### PROVIDED MATERIAL ###

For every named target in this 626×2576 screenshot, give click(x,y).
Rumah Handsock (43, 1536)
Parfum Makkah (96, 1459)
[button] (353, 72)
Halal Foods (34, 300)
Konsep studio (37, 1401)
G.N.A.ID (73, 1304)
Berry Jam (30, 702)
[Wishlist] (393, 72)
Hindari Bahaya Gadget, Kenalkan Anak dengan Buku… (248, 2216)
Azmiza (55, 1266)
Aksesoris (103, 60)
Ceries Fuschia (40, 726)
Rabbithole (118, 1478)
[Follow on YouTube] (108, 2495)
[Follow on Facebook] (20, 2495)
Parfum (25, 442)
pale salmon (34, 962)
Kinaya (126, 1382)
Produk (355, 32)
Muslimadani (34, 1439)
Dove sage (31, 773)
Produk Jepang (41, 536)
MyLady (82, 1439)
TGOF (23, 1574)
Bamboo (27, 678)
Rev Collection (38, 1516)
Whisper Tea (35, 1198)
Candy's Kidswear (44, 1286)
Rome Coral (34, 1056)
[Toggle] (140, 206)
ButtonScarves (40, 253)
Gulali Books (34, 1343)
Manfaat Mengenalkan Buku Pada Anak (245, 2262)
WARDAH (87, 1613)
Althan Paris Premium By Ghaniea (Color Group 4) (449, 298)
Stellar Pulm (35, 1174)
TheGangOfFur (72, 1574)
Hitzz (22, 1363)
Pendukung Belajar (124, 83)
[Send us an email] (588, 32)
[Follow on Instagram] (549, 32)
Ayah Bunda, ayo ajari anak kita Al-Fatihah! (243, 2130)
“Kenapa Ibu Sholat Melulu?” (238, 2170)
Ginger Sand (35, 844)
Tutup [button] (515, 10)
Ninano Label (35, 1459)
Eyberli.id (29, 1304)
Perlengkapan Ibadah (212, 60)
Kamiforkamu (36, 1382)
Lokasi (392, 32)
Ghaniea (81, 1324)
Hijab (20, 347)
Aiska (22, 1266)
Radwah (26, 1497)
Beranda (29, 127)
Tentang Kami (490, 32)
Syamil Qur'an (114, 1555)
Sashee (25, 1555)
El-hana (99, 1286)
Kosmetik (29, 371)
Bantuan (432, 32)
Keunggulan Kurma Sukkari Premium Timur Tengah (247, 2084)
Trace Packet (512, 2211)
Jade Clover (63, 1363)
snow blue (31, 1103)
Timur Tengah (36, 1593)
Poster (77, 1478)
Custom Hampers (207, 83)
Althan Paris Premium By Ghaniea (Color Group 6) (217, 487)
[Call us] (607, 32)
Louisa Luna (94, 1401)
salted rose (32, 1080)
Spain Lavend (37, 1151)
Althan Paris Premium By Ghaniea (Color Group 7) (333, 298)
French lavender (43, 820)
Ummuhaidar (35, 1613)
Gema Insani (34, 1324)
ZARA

###

TO DO → The answer is the lines above between the line holding "MyLady (82, 1439)" and the line holding "Custom Hampers (207, 83)", inclusive, each written out exactly, and no others.

SOLUTION FOR THIS EXERCISE →
MyLady (82, 1439)
TGOF (23, 1574)
Bamboo (27, 678)
Rev Collection (38, 1516)
Whisper Tea (35, 1198)
Candy's Kidswear (44, 1286)
Rome Coral (34, 1056)
[Toggle] (140, 206)
ButtonScarves (40, 253)
Gulali Books (34, 1343)
Manfaat Mengenalkan Buku Pada Anak (245, 2262)
WARDAH (87, 1613)
Althan Paris Premium By Ghaniea (Color Group 4) (449, 298)
Stellar Pulm (35, 1174)
TheGangOfFur (72, 1574)
Hitzz (22, 1363)
Pendukung Belajar (124, 83)
[Send us an email] (588, 32)
[Follow on Instagram] (549, 32)
Ayah Bunda, ayo ajari anak kita Al-Fatihah! (243, 2130)
“Kenapa Ibu Sholat Melulu?” (238, 2170)
Ginger Sand (35, 844)
Tutup [button] (515, 10)
Ninano Label (35, 1459)
Eyberli.id (29, 1304)
Perlengkapan Ibadah (212, 60)
Kamiforkamu (36, 1382)
Lokasi (392, 32)
Ghaniea (81, 1324)
Hijab (20, 347)
Aiska (22, 1266)
Radwah (26, 1497)
Beranda (29, 127)
Tentang Kami (490, 32)
Syamil Qur'an (114, 1555)
Sashee (25, 1555)
El-hana (99, 1286)
Kosmetik (29, 371)
Bantuan (432, 32)
Keunggulan Kurma Sukkari Premium Timur Tengah (247, 2084)
Trace Packet (512, 2211)
Jade Clover (63, 1363)
snow blue (31, 1103)
Timur Tengah (36, 1593)
Poster (77, 1478)
Custom Hampers (207, 83)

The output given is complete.